## [Your instructions]
Print the One Billion Trees funding text below word for word, from start to finish.

## [Source text]
Segment Open
Source: New Zealand Government
One Billion Trees funding of more than $1.5 million for six innovative projects will bring employment and kick-start the Tairāwhiti economy following the COVID-19 lockdown, Forestry Minister Shane Jones says.
One Billion Trees grants of more than $89,300 have been provided to Abushman Contracts Ltd, a Māori-owned forestry silviculture business which has developed the Paiaka Forestry Introductory Programme. Through this, 10 forestry workers whose jobs have been affected by COVID-19 will have the chance to gain NZQA credits and access wrap-around whānau-led wellbeing support.
“In addition, the workers will have job security pruning trees over the next three to six months on plantations administered by Crown Forestry and Ngāti Porou Forests Ltd after both agreed to bring pruning work forward,” Shane Jones says.
In another project, up to 20 Tairāwhiti forestry workers will have the chance to gain NZQA credits through Eastland Wood Council’s Training the Next Forestry Generation project, which is receiving One Billion Trees funding of up to $56,488.
“Education opportunities like this not only keep people in the forestry sector, they also ensure the workforce is upskilled and well-placed to help put New Zealand forestry and wood processing at the cutting-edge as we move beyond COVID-19.
“Eastland Wood Council has long advocated to keep workers, particularly young people, engaged in forestry,” says Shane Jones.
Segment Closed
## [Input data]
Segment Open
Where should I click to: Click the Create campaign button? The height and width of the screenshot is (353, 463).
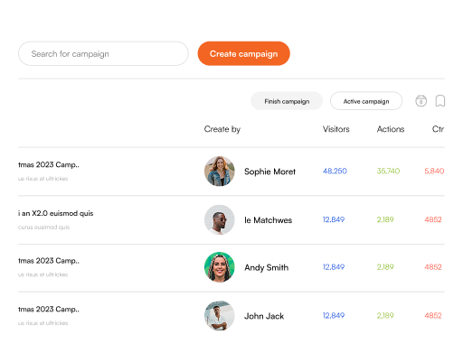[244, 53]
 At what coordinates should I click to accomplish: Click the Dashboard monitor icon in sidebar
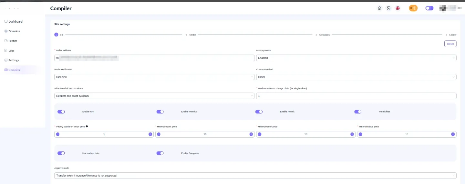pyautogui.click(x=6, y=22)
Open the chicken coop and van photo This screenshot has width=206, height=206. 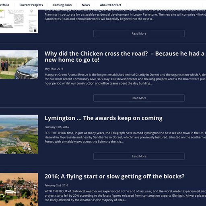(19, 65)
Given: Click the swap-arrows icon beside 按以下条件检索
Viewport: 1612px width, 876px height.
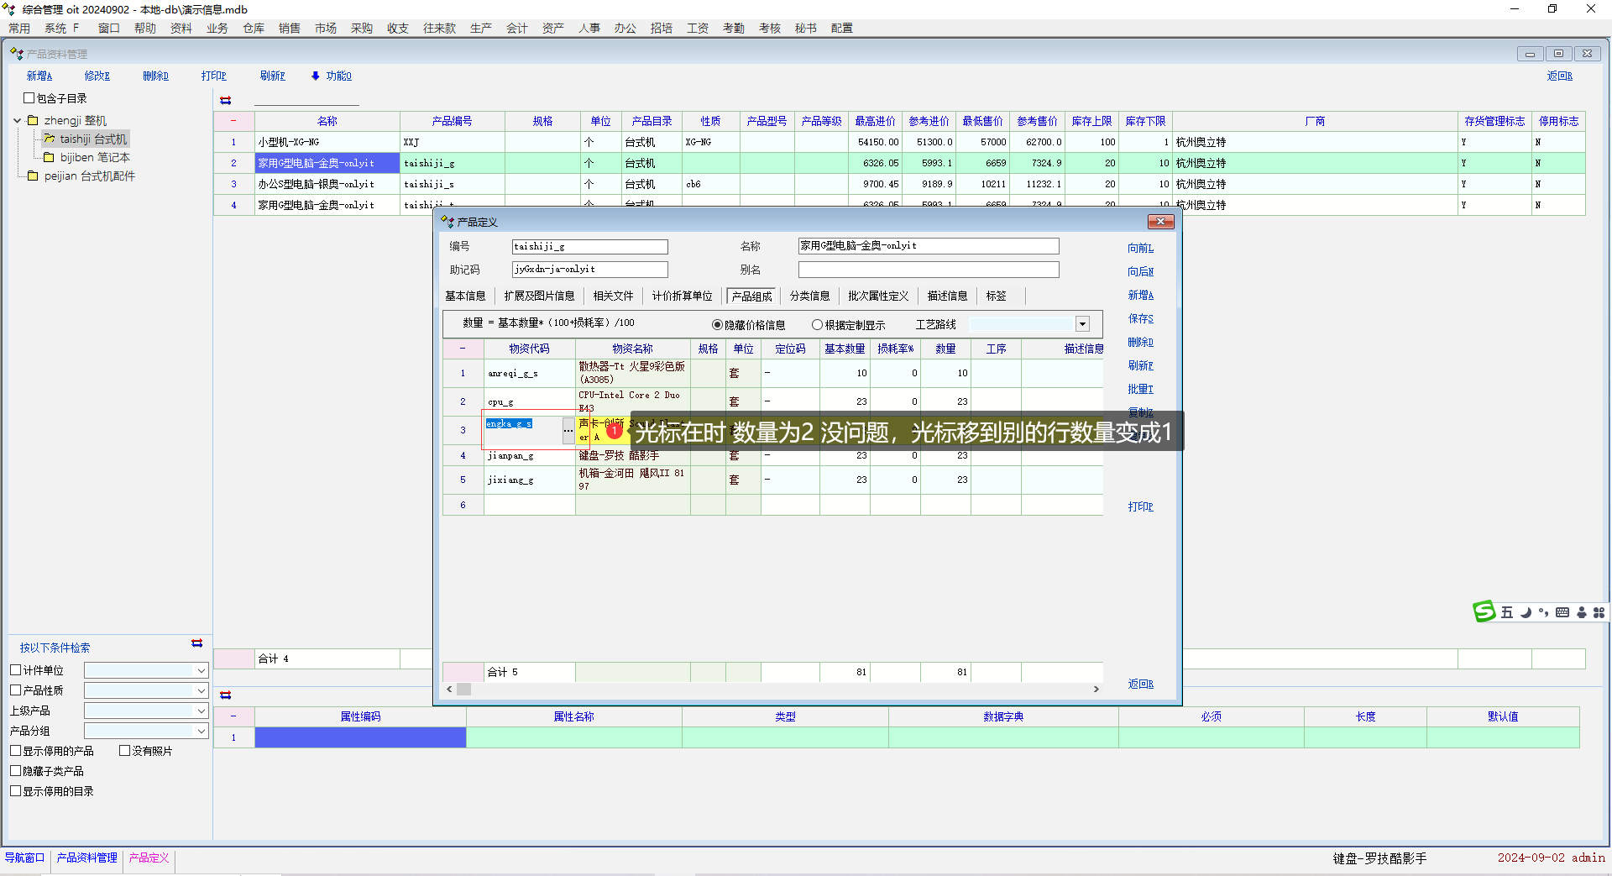Looking at the screenshot, I should point(196,643).
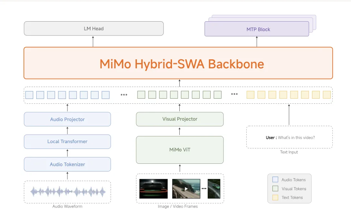
Task: Click the MiMo ViT block
Action: click(180, 150)
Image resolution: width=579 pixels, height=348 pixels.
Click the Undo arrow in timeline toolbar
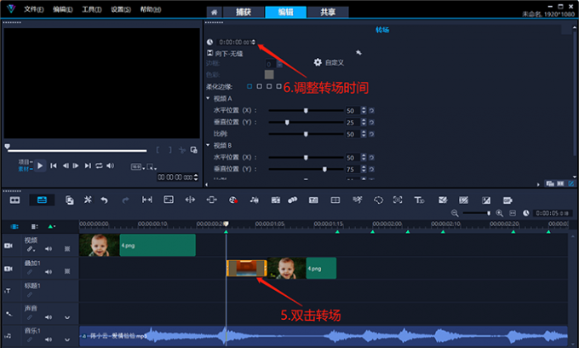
Segment Closed
## [Answer section]
Source: New Zealand Government
One Billion Trees funding of more than $1.5 million for six innovative projects will bring employment and kick-start the Tairāwhiti economy following the COVID-19 lockdown, Forestry Minister Shane Jones says.
One Billion Trees grants of more than $89,300 have been provided to Abushman Contracts Ltd, a Māori-owned forestry silviculture business which has developed the Paiaka Forestry Introductory Programme. Through this, 10 forestry workers whose jobs have been affected by COVID-19 will have the chance to gain NZQA credits and access wrap-around whānau-led wellbeing support.
“In addition, the workers will have job security pruning trees over the next three to six months on plantations administered by Crown Forestry and Ngāti Porou Forests Ltd after both agreed to bring pruning work forward,” Shane Jones says.
In another project, up to 20 Tairāwhiti forestry workers will have the chance to gain NZQA credits through Eastland Wood Council’s Training the Next Forestry Generation project, which is receiving One Billion Trees funding of up to $56,488.
“Education opportunities like this not only keep people in the forestry sector, they also ensure the workforce is upskilled and well-placed to help put New Zealand forestry and wood processing at the cutting-edge as we move beyond COVID-19.
“Eastland Wood Council has long advocated to keep workers, particularly young people, engaged in forestry,” says Shane Jones.